Beneath the neon glow of Hooters, a large crowd has gathered at the intersection of Fifth Street and Mill, looking up at the restaurant's TVs, all tuned to the Oscar De La Hoya vs. Manny Pacquiao fight. Even the cops have stopped to watch.
But there's another distraction in the street. Among the shoppers, street musicians, club-goers, and college kids, there's this wispy hipster guy holding up a sign as large as the plasma TVs. Dressed in a vintage, blue velvet Dolce & Gabbana blazer, black-and-white vinyl loafers, and a black silk tie with a double Windsor knot, he looks like the lovechild of an Anthony Burgess novel and an Andy Warhol film.
He's carrying a white megaphone and wearing a shiny silver-metal backpack that resembles a vacuum cleaner — an example of the "industrial design" he loves so much.
A couple of people ask if he's going to "fire up the jetpack" and fly away.
But more ask about the big, black sign that reads "Damn God America" in gold block letters.
Usually, street preachers share the word of God. For the past several years on Mill, you haven't been able to walk from one bar to another without tripping over someone sharing the love of Christ through an amplifier or a stack of Bible tracts.
But this blue velvet guy is a different kind of preacher. He's a devout non-believer, and he preaches atheism.
The smiling man with the sign is Omar Call, a 31-year-old fashion designer and salesman of high-end blue jeans. No matter the jibes, he maintains the dignified look on his face, helped by his high-cut Peruvian cheekbones and prominent, Roman nose. Strands of thin, dark hair hang from his English golf cap and in front of both ears, like pointed sideburns.
He asks people what they think his sign means.
One guy says it's anti-American. Another says it's communist. A third says it's blasphemous. Call explains that the sign means, "America, damn the idea of God. Damn the religious dogma that dictates and destroys."
Some of the passersby give him dirty looks; a few flip him off and call him names.
Call has been coming to Mill Avenue every Saturday for the past three years to get flipped off, but also to have heady conversations. He particularly relishes debating the Christian street preachers who've sermonized on this strip for close to a decade. He thinks it's fun. The first time he did it, he says, he went home afterwards and "it was like I was on a high. I was so excited."

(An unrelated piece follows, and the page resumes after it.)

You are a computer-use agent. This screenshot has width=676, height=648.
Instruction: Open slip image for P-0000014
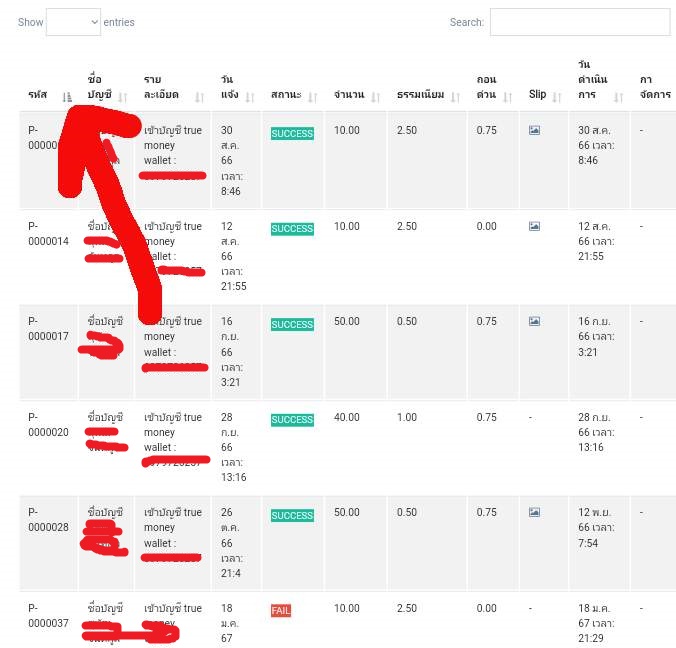pyautogui.click(x=534, y=226)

On quiet nights, he stands with his signs on the street and waits for people to ask questions. Having "logical, rational" discussions and making people think is almost like a creative art project for him.
In the beginning, his tactics were deliberately provocative — he dressed as Jehovah and stood on the corner, holding a sign that read, "I quit." When preachers set up speakers and started barking about damnation, Call would talk back through a bullhorn.
Other atheists, particularly those from an ASU group called the Secular Free Thought Society, often join Call on the corner. Initially, the group was small — a few atheist ASU grads bringing out their own tracts to counteract the Christians who handed out "$1 million bills" with Bible scriptures on the back.
But the SFTS has grown, and ever since it got two microphones, a loudspeaker, and a "background soundtrack" playlist on the iPod with themed songs like Roger Waters' "What God Wants" and Black Sabbath's "War Pigs," it's started to look more like a chaotic club party on the corner of Fifth and Mill than the satirical-but-serious piece of art Call says he's performing.
The Christians on Mill clearly view him as a thorn in the side. To the other atheists on Mill, he's a god of the godless. But he doesn't care to hang with either group. With his stylish wardrobe, bookworm intellect, and theatrical approach, Call just doesn't seem to fit in anywhere.
And he seems to like it that way. His "heroes" run the gamut, from Ayn Rand and Sir Isaac Newton to Adam Carolla and Richard Cheese. Ask him to describe himself, and Call will give you a laundry list of ten-dollar words, some self-invented: bi-furious, serotonic, lethological, pantagruelist. But one word he'll never use again is Mormon.